Provided entries:
BEGIN

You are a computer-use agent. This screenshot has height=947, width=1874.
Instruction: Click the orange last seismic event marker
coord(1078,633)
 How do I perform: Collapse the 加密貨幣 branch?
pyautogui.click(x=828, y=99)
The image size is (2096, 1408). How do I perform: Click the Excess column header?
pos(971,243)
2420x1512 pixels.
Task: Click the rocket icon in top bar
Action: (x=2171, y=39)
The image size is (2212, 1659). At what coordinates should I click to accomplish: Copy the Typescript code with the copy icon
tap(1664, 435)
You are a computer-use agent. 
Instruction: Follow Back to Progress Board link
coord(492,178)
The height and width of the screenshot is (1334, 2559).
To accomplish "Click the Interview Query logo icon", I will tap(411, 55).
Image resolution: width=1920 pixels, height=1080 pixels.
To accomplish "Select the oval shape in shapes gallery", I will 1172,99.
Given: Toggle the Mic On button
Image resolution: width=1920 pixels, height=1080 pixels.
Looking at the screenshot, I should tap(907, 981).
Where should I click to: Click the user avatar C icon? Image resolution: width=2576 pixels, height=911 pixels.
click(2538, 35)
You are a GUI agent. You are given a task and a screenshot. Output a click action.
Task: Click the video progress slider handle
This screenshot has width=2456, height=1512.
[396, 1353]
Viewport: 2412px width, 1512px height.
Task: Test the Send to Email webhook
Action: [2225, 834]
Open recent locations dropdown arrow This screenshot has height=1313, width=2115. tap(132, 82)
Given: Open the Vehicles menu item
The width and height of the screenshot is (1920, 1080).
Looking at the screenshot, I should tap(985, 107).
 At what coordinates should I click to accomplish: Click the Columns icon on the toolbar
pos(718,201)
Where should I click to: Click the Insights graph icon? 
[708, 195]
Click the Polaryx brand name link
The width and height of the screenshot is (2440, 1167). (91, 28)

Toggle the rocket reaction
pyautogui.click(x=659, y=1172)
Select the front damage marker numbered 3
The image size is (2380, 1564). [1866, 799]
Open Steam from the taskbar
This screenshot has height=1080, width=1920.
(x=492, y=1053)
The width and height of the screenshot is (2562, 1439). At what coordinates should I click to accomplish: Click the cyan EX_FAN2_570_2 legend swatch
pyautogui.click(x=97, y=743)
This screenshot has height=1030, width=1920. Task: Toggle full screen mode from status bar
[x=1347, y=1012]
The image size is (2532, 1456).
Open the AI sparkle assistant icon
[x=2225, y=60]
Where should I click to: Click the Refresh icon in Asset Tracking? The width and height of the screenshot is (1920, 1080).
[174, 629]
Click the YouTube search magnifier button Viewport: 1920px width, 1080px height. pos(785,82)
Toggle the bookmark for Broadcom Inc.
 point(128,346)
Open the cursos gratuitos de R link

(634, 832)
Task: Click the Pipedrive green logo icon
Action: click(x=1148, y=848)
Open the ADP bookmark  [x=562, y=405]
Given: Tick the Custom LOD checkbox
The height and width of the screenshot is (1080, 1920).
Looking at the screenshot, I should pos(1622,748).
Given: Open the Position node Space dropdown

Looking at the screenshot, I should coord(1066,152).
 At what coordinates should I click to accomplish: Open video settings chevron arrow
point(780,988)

END

Copy exactly the lines from the one with "The height and width of the screenshot is (1080, 1920)." down to the last line of the records above, and leave out everything else.

Written answer:
The height and width of the screenshot is (1080, 1920).
Looking at the screenshot, I should pos(1622,748).
Given: Open the Position node Space dropdown

Looking at the screenshot, I should coord(1066,152).
 At what coordinates should I click to accomplish: Open video settings chevron arrow
point(780,988)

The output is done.